[Collected data]
------------------------------

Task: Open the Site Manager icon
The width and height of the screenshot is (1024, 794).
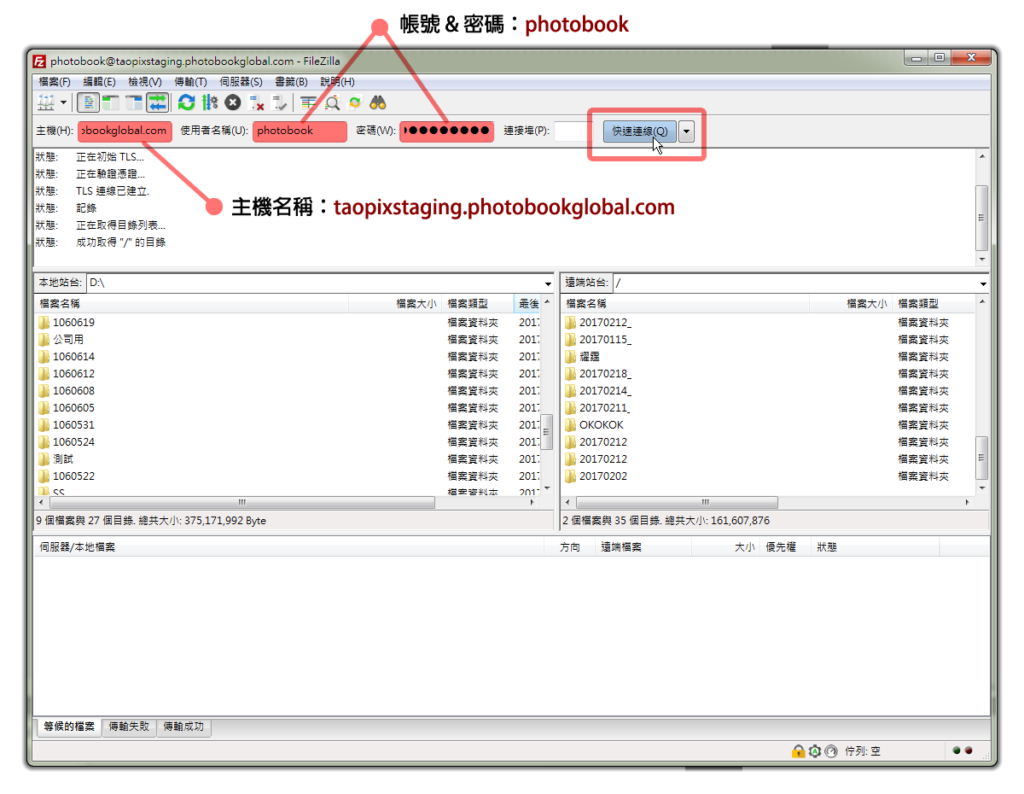Action: pyautogui.click(x=45, y=103)
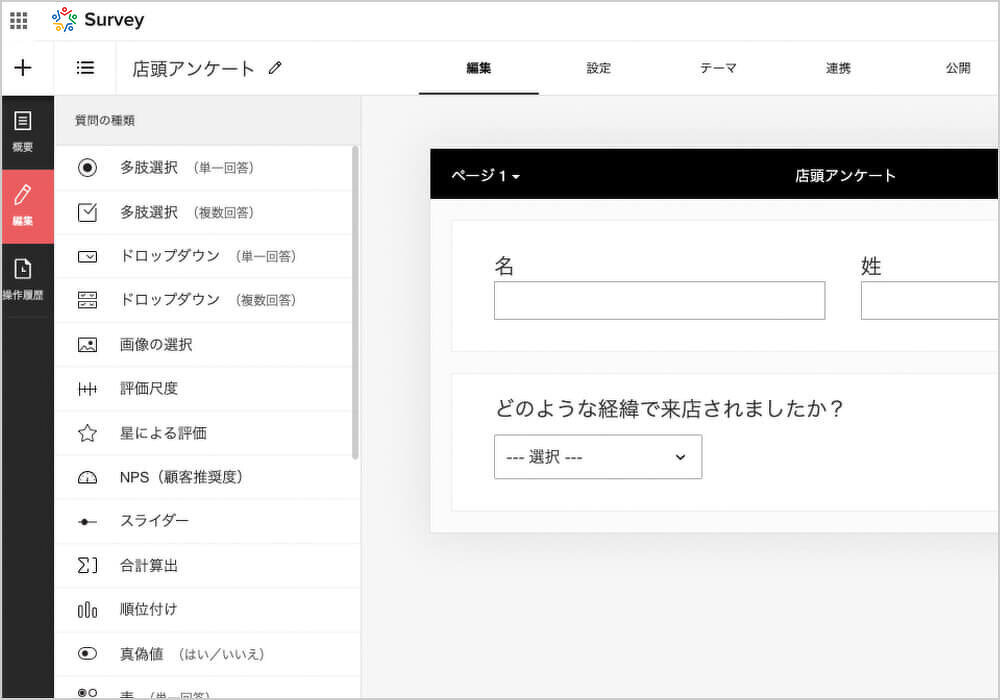This screenshot has height=700, width=1000.
Task: Open the 概要 overview sidebar item
Action: (23, 131)
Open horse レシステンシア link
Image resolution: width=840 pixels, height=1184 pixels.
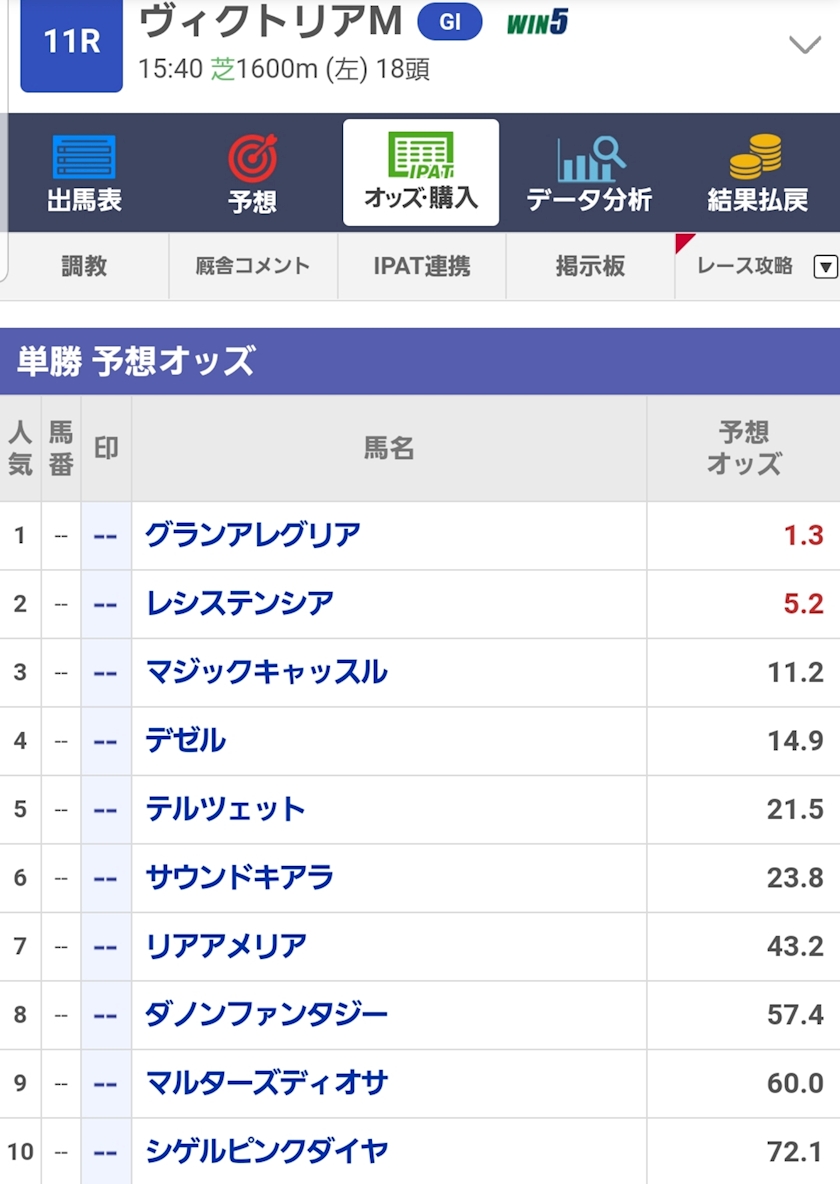pos(239,603)
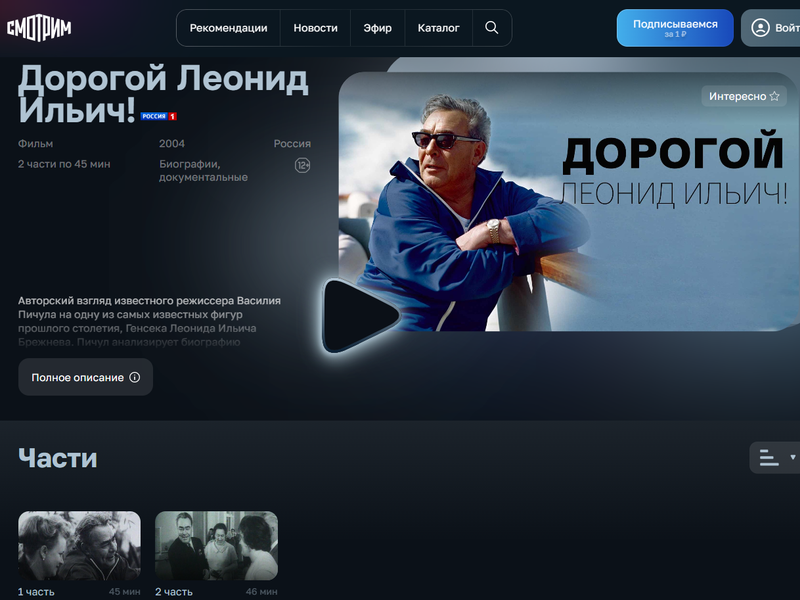Viewport: 800px width, 600px height.
Task: Click the user profile avatar icon
Action: [760, 28]
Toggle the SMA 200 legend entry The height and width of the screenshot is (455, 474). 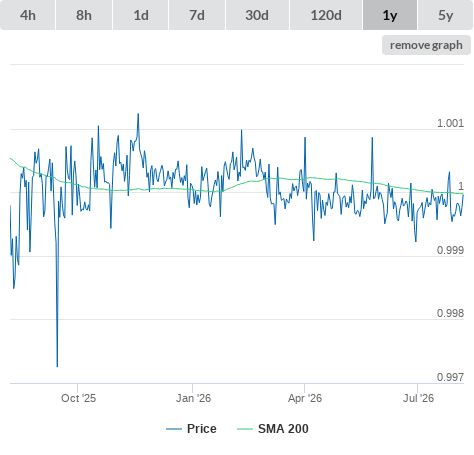[x=273, y=429]
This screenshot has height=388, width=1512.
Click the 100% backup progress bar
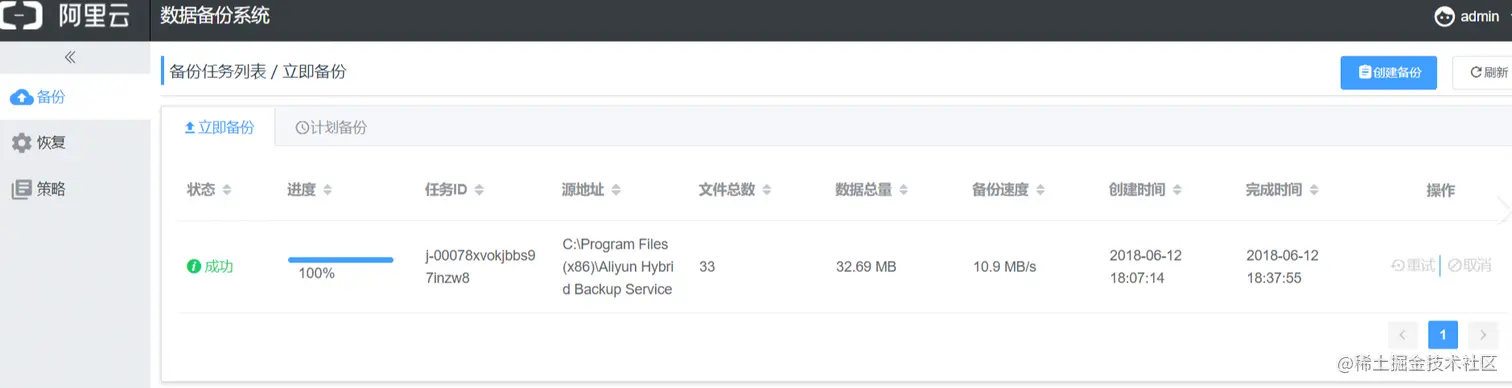click(x=340, y=260)
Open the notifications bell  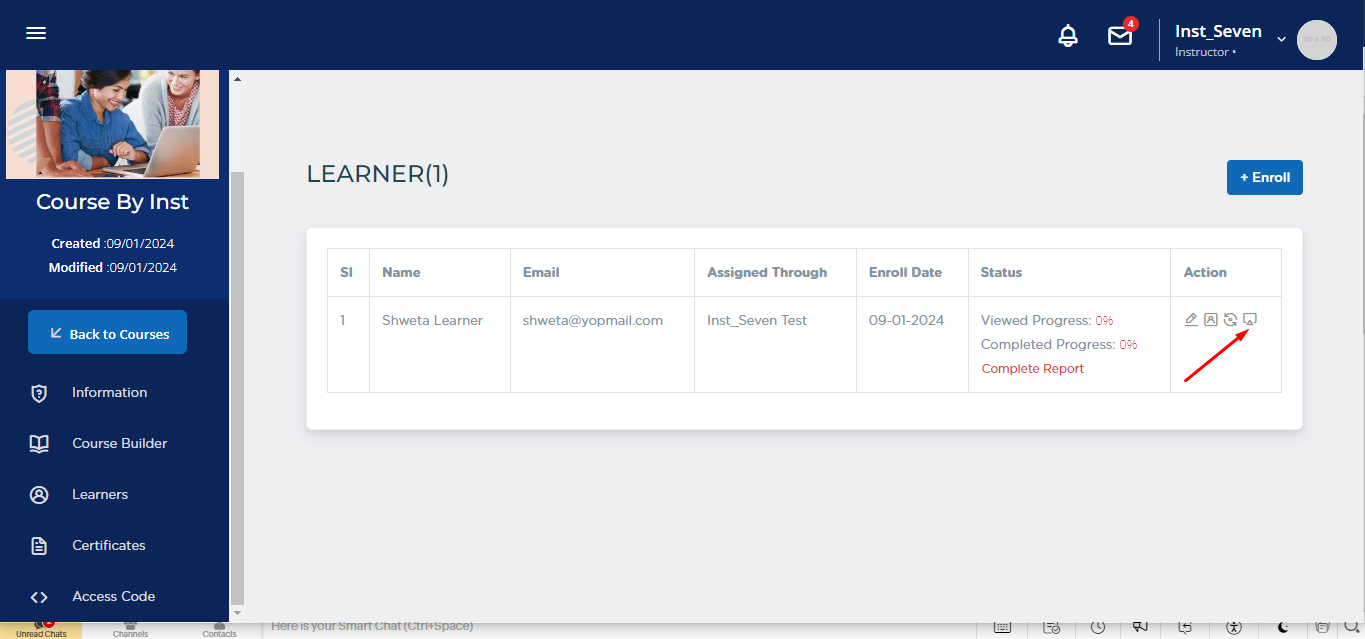coord(1068,36)
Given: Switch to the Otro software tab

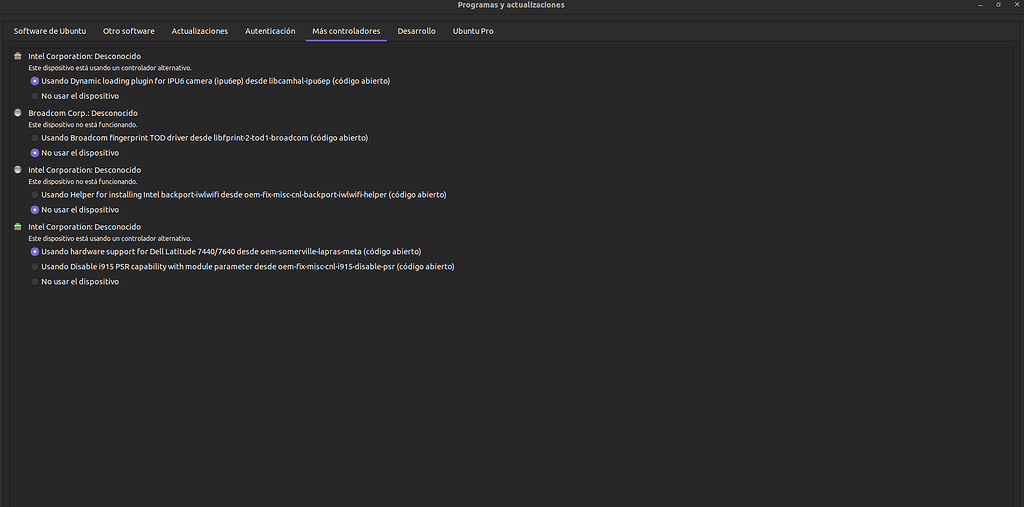Looking at the screenshot, I should tap(128, 31).
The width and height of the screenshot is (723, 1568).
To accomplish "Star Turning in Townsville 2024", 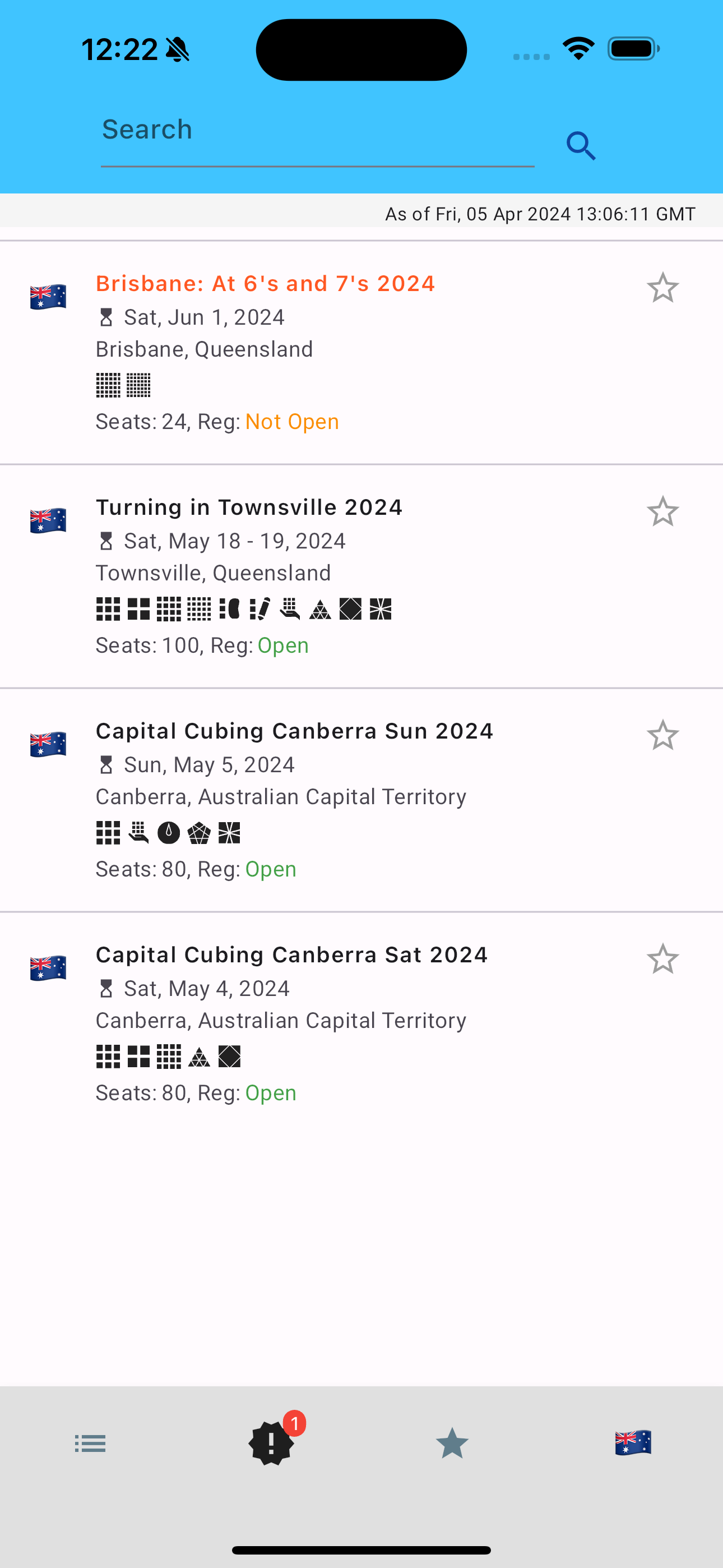I will (662, 511).
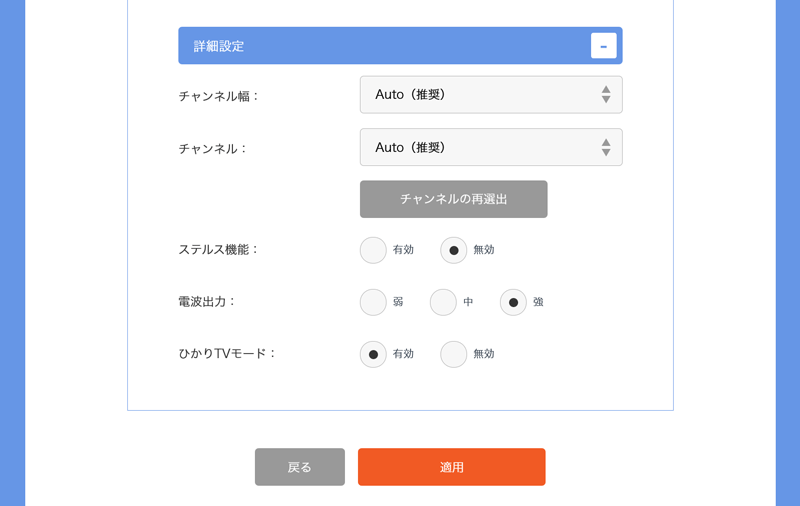Click the ひかりTVモード label
Screen dimensions: 800x506
click(227, 354)
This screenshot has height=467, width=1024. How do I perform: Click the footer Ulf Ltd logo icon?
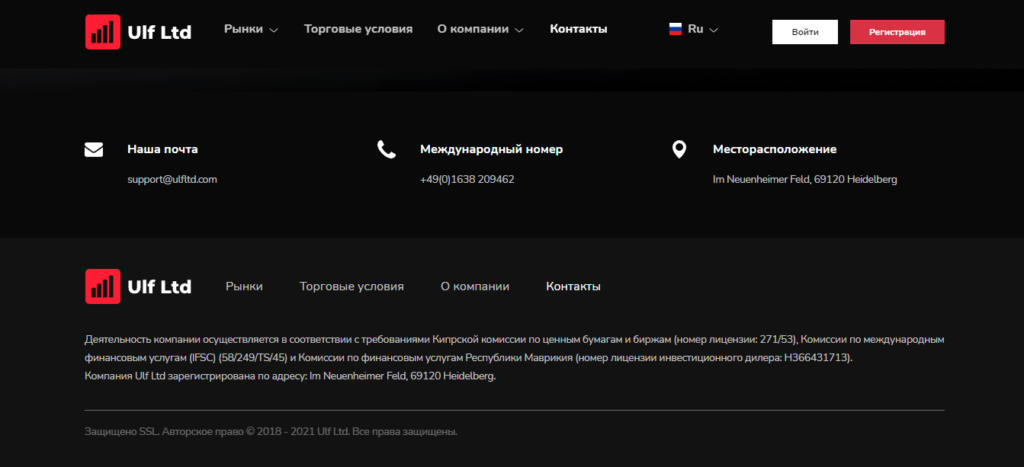pyautogui.click(x=103, y=286)
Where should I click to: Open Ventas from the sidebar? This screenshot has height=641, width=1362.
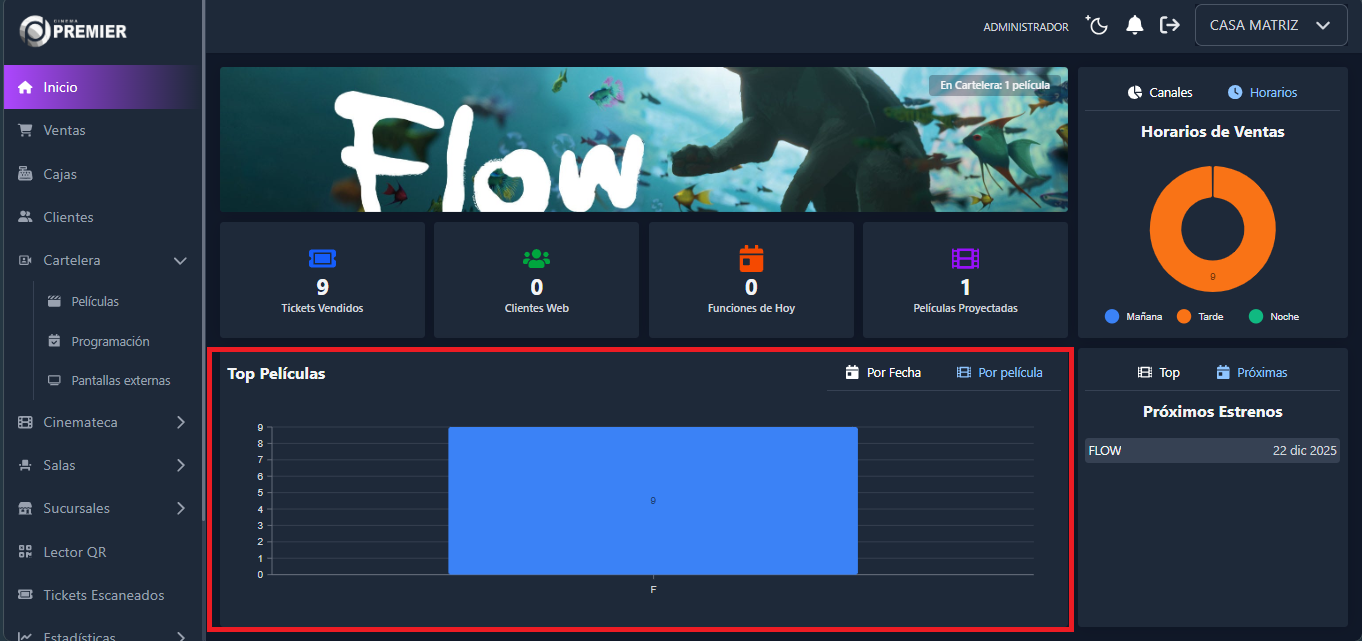[x=64, y=130]
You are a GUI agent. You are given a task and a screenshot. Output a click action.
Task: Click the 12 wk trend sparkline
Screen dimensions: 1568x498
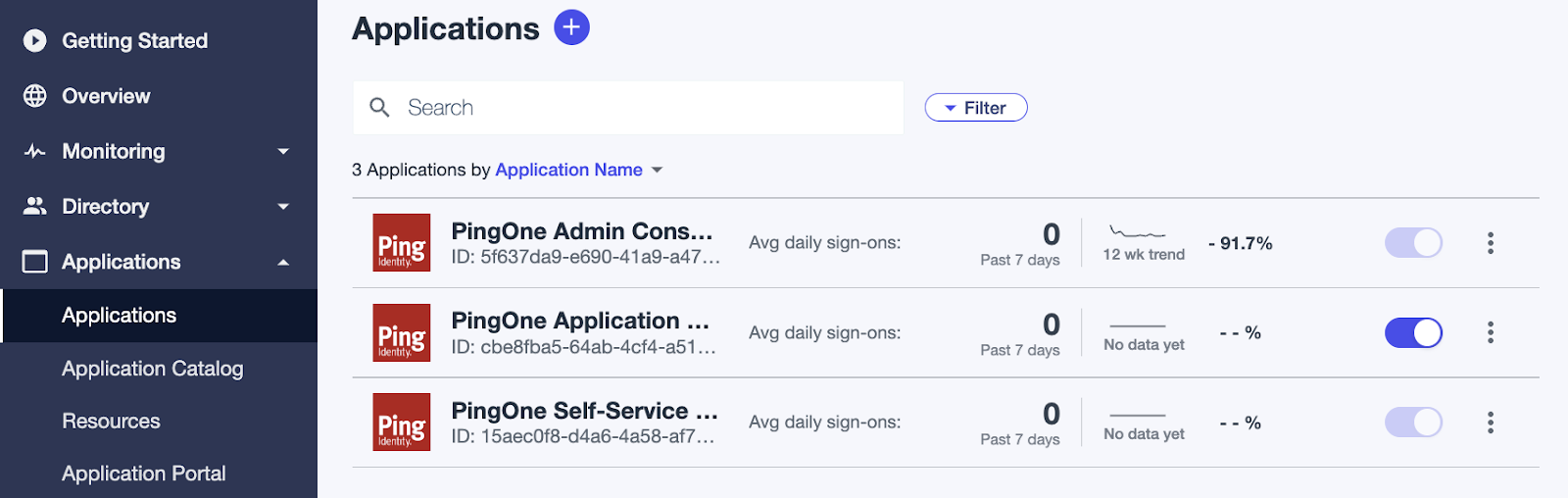point(1138,232)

------------------------------

_DESCRIPTION OF THE TASK_. Please transcribe exactly the line containing "Where should I" and every later line through the end of the records above, omitting pictures.

_SOLUTION TO THE PROBLEM_.
Where should I click to: Open Ventas from the sidebar? This screenshot has height=641, width=1362.
[x=64, y=130]
You are a GUI agent. You are given a task and a screenshot. Output a click action.
Task: Click the 12 wk trend sparkline
Screen dimensions: 1568x498
point(1138,232)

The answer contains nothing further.